Had she ever stayed in a hotel room on her own before?

Never. Zoe had been away on holidays with her girlfriends but they would have always shared a room, or so Heather would have thought.

She just broke up with her boyfriend and now she is alone in her room with nothing but her thoughts.

My God. Her heart raced. She knew she was catastrophising. She is an adult. She’s fine.

Napoleon turned from the balcony, caught her eye and once again dropped his gaze. Heather felt her molars grind. He’d be so disappointed in her if she spoke only five minutes into ‘the noble silence’.

Jesus. This was unexpectedly hard. The silence made her thoughts scream. She hadn’t realised how much distraction Napoleon provided with his incessant chatter.

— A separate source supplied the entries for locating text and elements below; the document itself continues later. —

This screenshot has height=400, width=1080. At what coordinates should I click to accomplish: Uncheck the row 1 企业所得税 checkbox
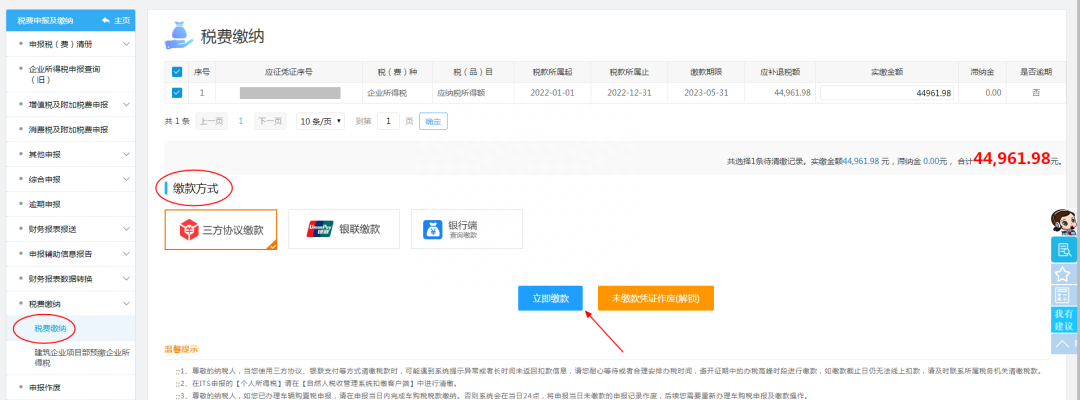click(177, 93)
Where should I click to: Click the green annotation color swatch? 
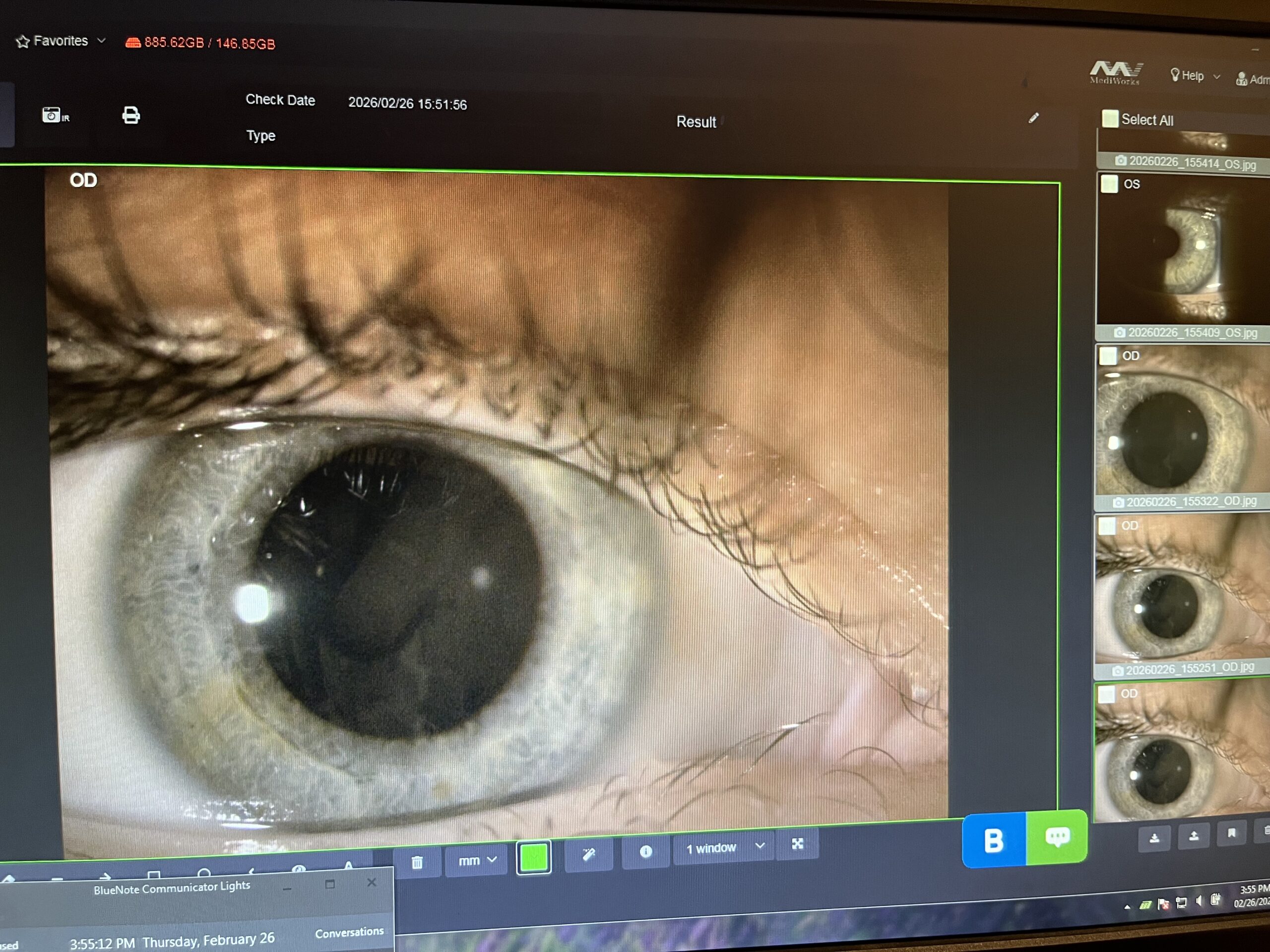(534, 857)
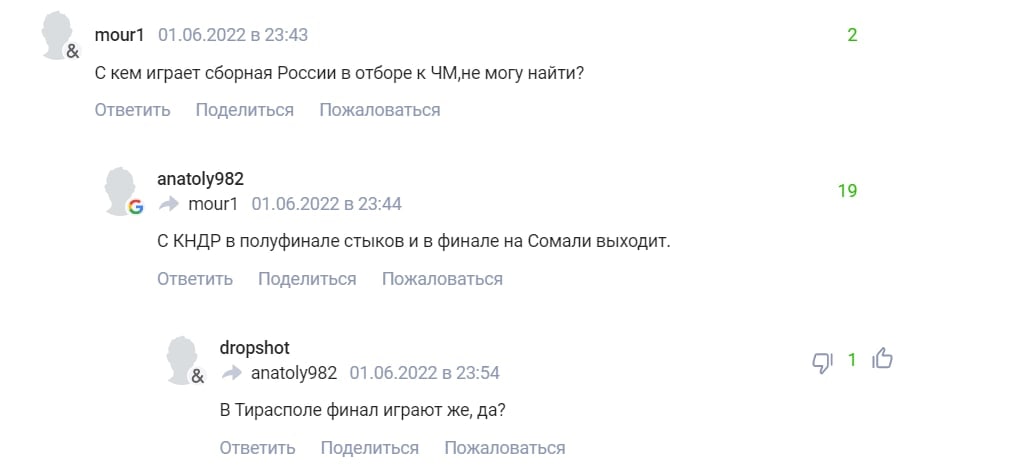Click the 01.06.2022 в 23:43 timestamp

(233, 35)
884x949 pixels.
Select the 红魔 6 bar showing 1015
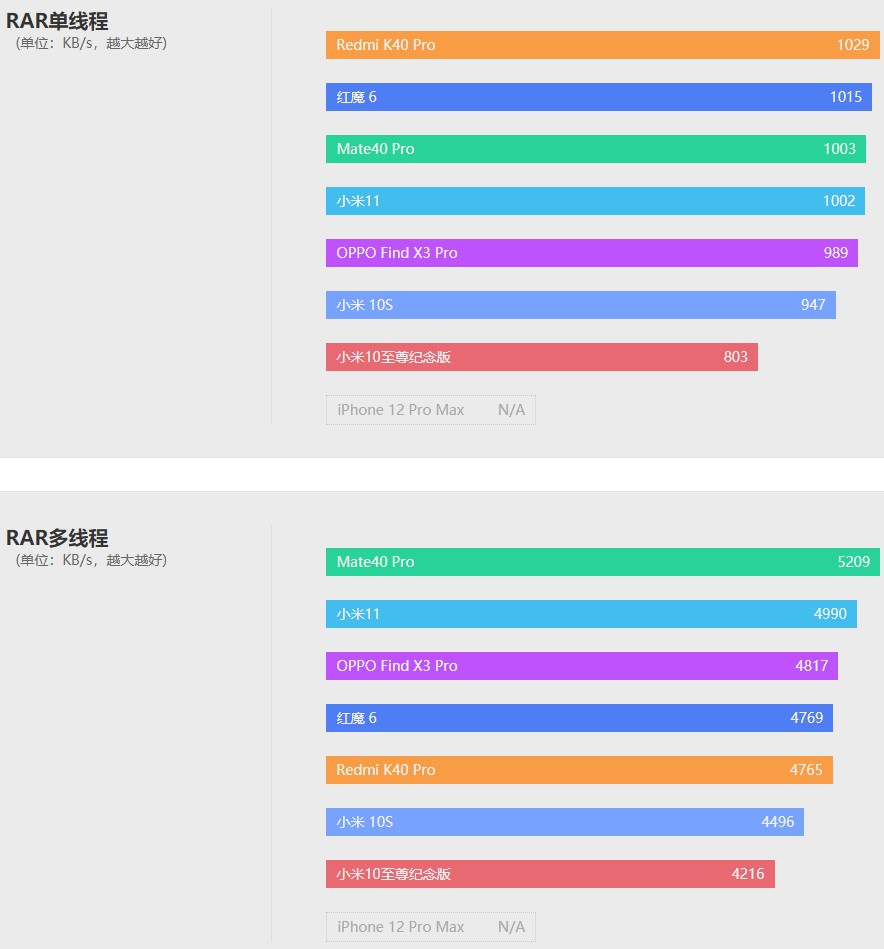pos(599,97)
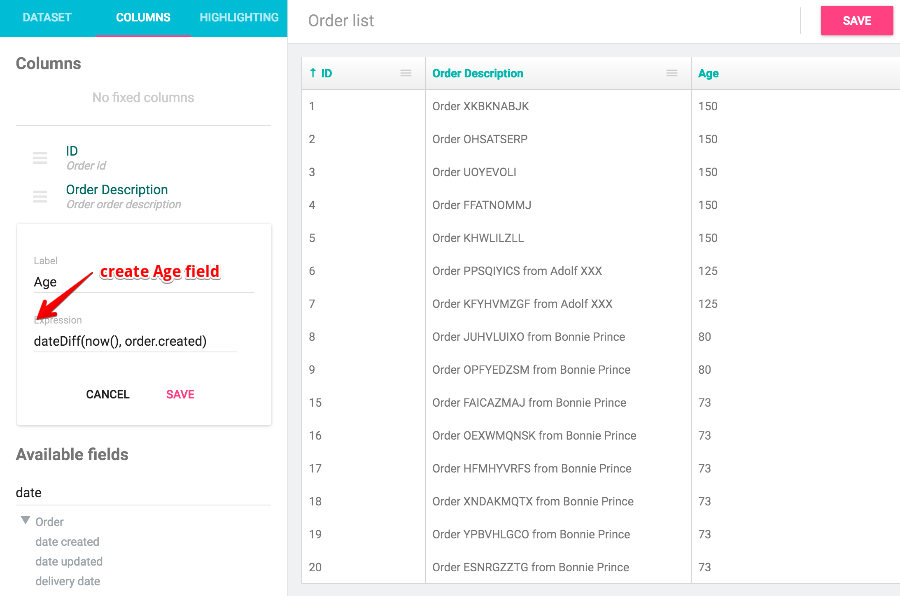Image resolution: width=900 pixels, height=596 pixels.
Task: Open Order Description header menu icon
Action: click(x=672, y=73)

How ironic if she was the one who couldn’t handle silence, not him.

They didn’t need silence or fasting or detoxification. They just needed a refuge from January. Last January they’d stayed home and that had been a disaster. It was even worse than the year before. It seemed that January was a cruel-eyed, clawed vulture that would terrorise Heather’s tiny family forever.

‘Maybe we should go away this time,’ Napoleon had suggested a few months ago. ‘Somewhere peaceful and quiet.’

‘Like a monastery,’ Zoe had said. Then her eyes brightened. ‘Or, I know, a health resort! We’ll get Dad’s cholesterol down.’

Napoleon’s school had offered all the teaching staff free health assessments back in June and Napoleon had been told his cholesterol was high, and his blood pressure was becoming worrisome, and it was great that he exercised, but he needed to make dramatic changes to his diet.